Couch Potato Review: Vicky Cristina Barcelona

Here in BackseatDirectorLand, I like to keep an open mind. I understand films will not always have ideas and themes that I will openly embrace. Woody Allen as a writer and director has often written about the complications and disappointments of love. (See: pretty much any film of his. No, really. Annie Hall is his best example.) However, to make a film about the disappointments of love in general, in its many potential forms, one really should pursue some sort of point. And the punctuationally-challenged title Vicky Cristina Barcelona is not that film.

Vicky (a lovely Rebecca Hall, a Brit I'd love to see more of), and Cristina (Scarlett Johansson) are polar opposites in how they perceive love: Vicky is very traditional big-house-in-the burbs, has a stable fiancee, whereas Cristina is constantly searching for, as she vaguely puts it "something different," which leads her to a more open and atypical lifestyle. The best friends go to Barcelona for two months while Vicky works on her Master's thesis. Both meet, and become entangled with free-thinking, free-loving artist Juan Antonio (Javier Bardem, no longer creepy as he was in No Country for Old Men) and his unstable ex-wife Maria Elena (Penelope Cruz, who won an Oscar; she was good, but I don't see it).

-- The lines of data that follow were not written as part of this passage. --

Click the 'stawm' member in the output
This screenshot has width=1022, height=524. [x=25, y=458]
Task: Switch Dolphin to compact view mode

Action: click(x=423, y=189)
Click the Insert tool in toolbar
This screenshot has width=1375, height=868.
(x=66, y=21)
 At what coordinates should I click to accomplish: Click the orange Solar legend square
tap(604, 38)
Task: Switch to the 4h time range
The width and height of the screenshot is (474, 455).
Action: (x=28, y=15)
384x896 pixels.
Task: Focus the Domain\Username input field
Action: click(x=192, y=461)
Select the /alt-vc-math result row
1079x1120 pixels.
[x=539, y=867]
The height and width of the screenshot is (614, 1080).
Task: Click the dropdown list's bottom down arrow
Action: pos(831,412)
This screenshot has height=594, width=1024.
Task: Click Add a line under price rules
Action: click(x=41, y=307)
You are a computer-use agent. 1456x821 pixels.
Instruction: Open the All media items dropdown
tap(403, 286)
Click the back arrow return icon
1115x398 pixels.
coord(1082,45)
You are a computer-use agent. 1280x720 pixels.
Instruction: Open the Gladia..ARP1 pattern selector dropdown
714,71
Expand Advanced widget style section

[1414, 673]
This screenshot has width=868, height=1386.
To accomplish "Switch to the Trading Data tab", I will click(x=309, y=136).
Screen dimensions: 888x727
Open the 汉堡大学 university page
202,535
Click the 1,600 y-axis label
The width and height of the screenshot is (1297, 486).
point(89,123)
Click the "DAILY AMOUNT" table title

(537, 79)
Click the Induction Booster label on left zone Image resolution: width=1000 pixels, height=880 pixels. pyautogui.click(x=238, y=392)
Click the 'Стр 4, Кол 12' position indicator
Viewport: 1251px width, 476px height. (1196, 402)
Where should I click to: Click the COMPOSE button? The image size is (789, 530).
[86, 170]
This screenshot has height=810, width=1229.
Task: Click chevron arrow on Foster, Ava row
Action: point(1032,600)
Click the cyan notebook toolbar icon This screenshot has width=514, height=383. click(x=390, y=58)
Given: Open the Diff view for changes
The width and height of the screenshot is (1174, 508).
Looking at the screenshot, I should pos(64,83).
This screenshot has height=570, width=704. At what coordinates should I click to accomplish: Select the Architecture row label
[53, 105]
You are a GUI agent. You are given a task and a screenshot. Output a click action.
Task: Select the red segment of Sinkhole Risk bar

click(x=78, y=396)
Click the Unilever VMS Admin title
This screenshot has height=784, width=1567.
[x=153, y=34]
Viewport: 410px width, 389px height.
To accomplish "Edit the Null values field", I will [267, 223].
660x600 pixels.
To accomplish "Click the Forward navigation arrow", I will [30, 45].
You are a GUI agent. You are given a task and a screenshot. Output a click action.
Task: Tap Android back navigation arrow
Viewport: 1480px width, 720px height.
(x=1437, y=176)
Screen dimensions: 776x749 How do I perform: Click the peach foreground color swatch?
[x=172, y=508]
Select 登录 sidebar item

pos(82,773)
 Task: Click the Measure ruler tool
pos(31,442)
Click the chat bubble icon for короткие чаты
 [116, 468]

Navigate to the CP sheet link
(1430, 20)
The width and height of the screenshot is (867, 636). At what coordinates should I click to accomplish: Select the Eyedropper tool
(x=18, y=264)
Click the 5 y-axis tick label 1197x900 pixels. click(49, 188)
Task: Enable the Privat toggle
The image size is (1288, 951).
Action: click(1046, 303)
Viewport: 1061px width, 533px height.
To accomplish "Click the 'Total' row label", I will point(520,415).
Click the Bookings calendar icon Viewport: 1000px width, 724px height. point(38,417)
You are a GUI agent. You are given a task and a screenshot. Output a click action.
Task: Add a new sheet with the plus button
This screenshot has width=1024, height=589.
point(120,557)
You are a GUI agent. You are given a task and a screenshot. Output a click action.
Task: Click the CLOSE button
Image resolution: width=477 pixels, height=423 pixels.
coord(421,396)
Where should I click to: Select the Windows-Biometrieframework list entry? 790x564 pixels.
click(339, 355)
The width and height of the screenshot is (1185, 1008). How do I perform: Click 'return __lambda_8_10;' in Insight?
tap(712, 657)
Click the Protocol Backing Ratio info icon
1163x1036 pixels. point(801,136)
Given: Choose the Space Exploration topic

All I can say is, I don't get it. It is a worthy subject, to try to explore the confinements and potential dissatisfaction of a traditional life and what would be considered an alternative life-style (think plural relationship). But this film just sort of drifts without coming to a consensus on either. And I don't think Allen wants us to decide one is superior to the other. An audience or viewer will come in with their own conception of that. But the film is oddly empty, and dissatisfying. And I'm attracted to films that present problems without easy answers. Sadly, this fairness to both sides leads to an emptiness, a lack of emotional involvement which kills the film. Allen doesn't try to change your mind or persuade you, but again, that leaves the film with a sense of dead weight and pointlessness that is difficult to shake, despite a very promising subject. I wished he had more closely pursued the volatile, passionate relationship between Bardem and Cruz's characters; a best of both worlds approach, if you will, because their relationship cannot work in a traditional mode, but it also has difficulties in a nontraditional mode. Now that would be worth exploring. Unfortunately, with the way the story is set up, the characters come off as neurotic, pretentious, and often downright annoying, and I found I was wondering when the film was going to end. The one real highlight of this film for me was the beautiful Spanish setting, that really is shot like a love-letter to Spain.

Final word: Skip it. Catch some earlier Allen instead.

(Rated PG-13 for mature thematic material involving sexuality, and smoking. Also some mild language, but in Spanish.)